Sob tais aspectos nota-se a grande utilidade dos mitos enquanto agentes sociais
de controle e de domínio, que com suas bases na alma humana, garantiu bem mais do
que a vida em sociedade, permitiu que a hegemonia de certos grupos continuasse
intactas e as normas e leis feitas por eles seguidas sem contestação. Servindo ao Estado,
os mitos garantiram-lhe a eficiência e o direito de permanência justificando seu controle
e superioridade frente às outras cidades-estados.

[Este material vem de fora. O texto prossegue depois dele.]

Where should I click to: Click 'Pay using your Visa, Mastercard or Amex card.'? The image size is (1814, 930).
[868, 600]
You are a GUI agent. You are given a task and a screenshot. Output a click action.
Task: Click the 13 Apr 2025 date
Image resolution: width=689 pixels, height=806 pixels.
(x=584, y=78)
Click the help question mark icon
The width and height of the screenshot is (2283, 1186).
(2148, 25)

Através do culto e das histórias míticas criaram o sentimento de pertencimento e
de unidade, que favorecidos pela formação do núcleo urbano, promoveram o
destacamento de certos indivíduos diante da coletividade, fomentando prestígios e
benefícios ainda maiores.
Sob tais aspectos percebe-se que os mitos funcionaram mais do que simples
reguladores da ordem e da manutenção da sociedade, exercendo o poder de coerção de
Estado. Funcionaram sobretudo como legitimadores de uma ordem social com origens
humana, que transvestida de características divinas reafirmaram e justificaram o direito
de permanência dos “privilegiados sociais”.